Cold War Kids go to the deep end
Nathan Willett gets personal with the Cold War Kids' latest disc
Californian indie-rockers Cold War Kids have come full circle with their upcoming third release, Mine is Yours. After their much-hyped 2006 debut Robbers & Cowards made them stars in the blogosphere, Kids took a risk with their second release, Loyalty to Loyalty. Though it wasn't entirely a sophomore slump, lead singer-songwriter Nathan Willett admits that even he was dissatisfied with the results.
"The time of making the second record was when we thought it only really matters if we were happy," Willett says. "After we made that album, we realized we wanted to be connected to fans. It's important to us that the record connects and there is an emotion that's expressed that's understandable.
"For me, just even writing for that album — it was something a bit more abstract and poetic, and I realized it wasn't as visceral to me, it wasn't as important to me as I needed it to be," he adds. "Spending so much time on it and touring for a year and half — that's what lead me to this album [Mine is Yours] and wanting it to be more personal."
For Willett and his bandmates — guitarist Jonnie Russell, bassist Matt Maust, and drummer Matt Aveiro — this meant taking time to reassess what went wrong.
"The second album, the ambiguity in it, I realized I needed to step up and have a stronger presence, connecting in an emotional way and lyrical way," Willett says.
Later in the conversation, he returns to this point, elaborating on how Kids has come to function. "Everybody feels that their style and approach and personality is essential to what the band is, and that's a really rare thing in any mainstream sense," he says. "[With Loyalty], when I realized I hadn't really lead the march, we all had to reassign our roles a little bit, so that everybody's personality would complement the song."
And in this way, Mine is Yours is the band's most truthful work yet. Thematically, it's a more emotionally complex and dense record than Robbers & Cowards, with Willett reflecting on his own little circle of life — his friends — for inspiration.
After returning home following 18 months of touring Loyalty to Loyalty, Willett just wanted to be a "normal person again." He got his wish, plus a chance to witness firsthand the normal people problems going on around him.
"I have a group of friends who went to college together, and ... I got married a couple years ago, and we have a lot of friends who are also in the same place," Willett says. "Some are doing great, but others are splitting up or have gone through crazy situations of diving into the deep end of relationships without looking around too much. It's also just the stage of life I'm in, getting past 30, and just a lot of change. I'm writing about what I'm seeing."
Watching friends struggle through relationship hurdles is a particularly common coming-of-age experience. What's unique about Willett's age group is they have absorbed the brunt of the tutelage from their parents' generation, which exemplified marital dysfunction.

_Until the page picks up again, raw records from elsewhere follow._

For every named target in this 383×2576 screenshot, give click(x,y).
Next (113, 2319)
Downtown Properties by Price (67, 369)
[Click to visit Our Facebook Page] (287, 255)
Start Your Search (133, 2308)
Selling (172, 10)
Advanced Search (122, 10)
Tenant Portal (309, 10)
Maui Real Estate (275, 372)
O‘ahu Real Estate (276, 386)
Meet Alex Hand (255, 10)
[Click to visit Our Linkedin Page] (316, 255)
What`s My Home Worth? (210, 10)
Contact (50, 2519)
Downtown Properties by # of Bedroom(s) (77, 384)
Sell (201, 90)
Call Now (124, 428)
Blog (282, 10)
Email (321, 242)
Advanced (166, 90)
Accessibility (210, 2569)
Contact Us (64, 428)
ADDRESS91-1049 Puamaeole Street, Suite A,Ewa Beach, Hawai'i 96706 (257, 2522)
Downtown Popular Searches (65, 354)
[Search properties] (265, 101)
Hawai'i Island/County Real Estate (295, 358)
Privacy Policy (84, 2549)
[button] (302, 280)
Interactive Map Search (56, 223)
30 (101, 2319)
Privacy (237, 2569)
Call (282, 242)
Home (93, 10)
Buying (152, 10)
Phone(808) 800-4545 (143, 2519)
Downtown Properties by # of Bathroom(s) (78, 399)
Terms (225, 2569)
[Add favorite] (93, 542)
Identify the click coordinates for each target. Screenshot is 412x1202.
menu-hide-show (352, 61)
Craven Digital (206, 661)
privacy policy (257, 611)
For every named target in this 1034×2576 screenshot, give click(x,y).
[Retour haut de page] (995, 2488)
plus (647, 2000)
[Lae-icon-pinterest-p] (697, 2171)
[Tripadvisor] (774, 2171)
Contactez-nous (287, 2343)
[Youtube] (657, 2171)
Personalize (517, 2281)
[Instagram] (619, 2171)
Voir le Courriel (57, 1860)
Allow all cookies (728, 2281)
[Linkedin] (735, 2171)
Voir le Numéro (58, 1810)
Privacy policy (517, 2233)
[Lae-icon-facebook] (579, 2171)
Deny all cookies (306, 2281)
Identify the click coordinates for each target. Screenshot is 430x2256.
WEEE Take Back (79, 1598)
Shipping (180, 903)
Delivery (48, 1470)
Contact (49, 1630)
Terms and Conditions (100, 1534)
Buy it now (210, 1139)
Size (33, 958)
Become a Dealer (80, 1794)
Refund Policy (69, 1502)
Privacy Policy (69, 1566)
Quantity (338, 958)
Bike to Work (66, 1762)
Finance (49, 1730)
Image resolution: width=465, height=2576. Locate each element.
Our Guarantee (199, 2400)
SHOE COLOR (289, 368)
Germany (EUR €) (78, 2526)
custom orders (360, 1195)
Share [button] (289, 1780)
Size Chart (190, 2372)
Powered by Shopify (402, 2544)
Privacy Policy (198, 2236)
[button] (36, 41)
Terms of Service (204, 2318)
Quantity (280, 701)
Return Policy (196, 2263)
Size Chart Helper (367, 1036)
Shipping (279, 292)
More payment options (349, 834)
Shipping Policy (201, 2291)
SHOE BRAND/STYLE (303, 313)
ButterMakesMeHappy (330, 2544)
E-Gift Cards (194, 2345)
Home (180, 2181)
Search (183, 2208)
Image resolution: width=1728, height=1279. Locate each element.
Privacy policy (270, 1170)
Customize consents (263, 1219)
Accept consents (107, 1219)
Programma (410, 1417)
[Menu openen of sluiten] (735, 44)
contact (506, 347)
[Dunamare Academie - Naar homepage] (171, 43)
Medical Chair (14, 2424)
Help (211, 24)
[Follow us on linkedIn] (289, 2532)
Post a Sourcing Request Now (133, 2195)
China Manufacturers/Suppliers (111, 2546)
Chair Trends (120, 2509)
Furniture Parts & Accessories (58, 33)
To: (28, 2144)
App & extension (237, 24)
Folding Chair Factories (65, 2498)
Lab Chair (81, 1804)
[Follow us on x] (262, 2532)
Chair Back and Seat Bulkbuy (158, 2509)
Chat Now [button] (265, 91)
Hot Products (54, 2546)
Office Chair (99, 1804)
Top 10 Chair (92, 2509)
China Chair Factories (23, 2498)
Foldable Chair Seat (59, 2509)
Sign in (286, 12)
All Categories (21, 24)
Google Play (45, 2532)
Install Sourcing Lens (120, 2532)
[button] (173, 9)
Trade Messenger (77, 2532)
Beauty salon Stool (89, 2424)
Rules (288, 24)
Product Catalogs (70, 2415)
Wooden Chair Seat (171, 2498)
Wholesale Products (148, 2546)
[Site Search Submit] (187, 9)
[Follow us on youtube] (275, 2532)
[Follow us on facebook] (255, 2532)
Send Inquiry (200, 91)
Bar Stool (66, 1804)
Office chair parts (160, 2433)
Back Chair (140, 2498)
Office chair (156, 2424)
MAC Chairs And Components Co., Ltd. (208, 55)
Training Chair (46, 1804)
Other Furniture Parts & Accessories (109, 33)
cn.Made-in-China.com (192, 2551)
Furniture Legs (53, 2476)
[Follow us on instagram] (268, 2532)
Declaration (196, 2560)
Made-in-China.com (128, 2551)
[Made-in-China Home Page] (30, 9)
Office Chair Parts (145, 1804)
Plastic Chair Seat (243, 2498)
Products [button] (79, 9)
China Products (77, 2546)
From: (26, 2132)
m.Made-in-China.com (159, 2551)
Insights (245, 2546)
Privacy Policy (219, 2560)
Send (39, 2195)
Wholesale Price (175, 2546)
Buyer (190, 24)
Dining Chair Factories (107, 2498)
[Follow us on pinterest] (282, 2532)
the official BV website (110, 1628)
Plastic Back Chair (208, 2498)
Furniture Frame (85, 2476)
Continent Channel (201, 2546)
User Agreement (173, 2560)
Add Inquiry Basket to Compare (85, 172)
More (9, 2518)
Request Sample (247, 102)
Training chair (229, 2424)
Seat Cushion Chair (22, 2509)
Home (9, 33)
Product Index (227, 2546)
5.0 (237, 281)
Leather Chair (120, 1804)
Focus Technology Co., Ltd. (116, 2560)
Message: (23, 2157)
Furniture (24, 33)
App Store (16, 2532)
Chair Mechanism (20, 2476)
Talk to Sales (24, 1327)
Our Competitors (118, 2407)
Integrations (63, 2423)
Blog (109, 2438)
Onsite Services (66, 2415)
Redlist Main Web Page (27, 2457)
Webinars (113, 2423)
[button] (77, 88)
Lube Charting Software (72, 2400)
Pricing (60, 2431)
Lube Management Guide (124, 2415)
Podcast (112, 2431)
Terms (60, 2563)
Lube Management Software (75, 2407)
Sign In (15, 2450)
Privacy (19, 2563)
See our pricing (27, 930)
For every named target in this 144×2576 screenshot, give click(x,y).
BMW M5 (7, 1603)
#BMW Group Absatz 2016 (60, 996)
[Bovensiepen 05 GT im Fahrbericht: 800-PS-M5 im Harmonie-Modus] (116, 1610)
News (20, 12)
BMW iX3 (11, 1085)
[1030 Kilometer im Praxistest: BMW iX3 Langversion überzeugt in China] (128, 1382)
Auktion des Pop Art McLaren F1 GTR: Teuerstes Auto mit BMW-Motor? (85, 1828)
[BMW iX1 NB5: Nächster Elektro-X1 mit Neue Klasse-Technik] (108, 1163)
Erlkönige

"We grew up with the statistics that every other person who gets married is going to get divorced, and our parents having made those mistakes ..." Willett trails off for a moment. "All that stuff, when the rubber meets the road and you're not just sitting around and idealizing and talking about it, but actually seeing how you live. It's really hard."
At the very least, the pain has paid off artistically. Advance hype on Mine is Yours has been good, and fans eagerly awaiting the Jan. 15, 2011 drop are taking advantage of this "pre" tour that reaches the Music Farm this week.
For Willett, etching his heart on his sleeve in this fashion has meant another kind of reckoning as well.
"I feel like this record, for me personally, is the first time I've realized that this is what I want to do with my life," he says. "It's not just something like, we just started this band and put out a record and it's really fun, but now I can see myself doing this forever. I want to take this band to the extremes of what it can be."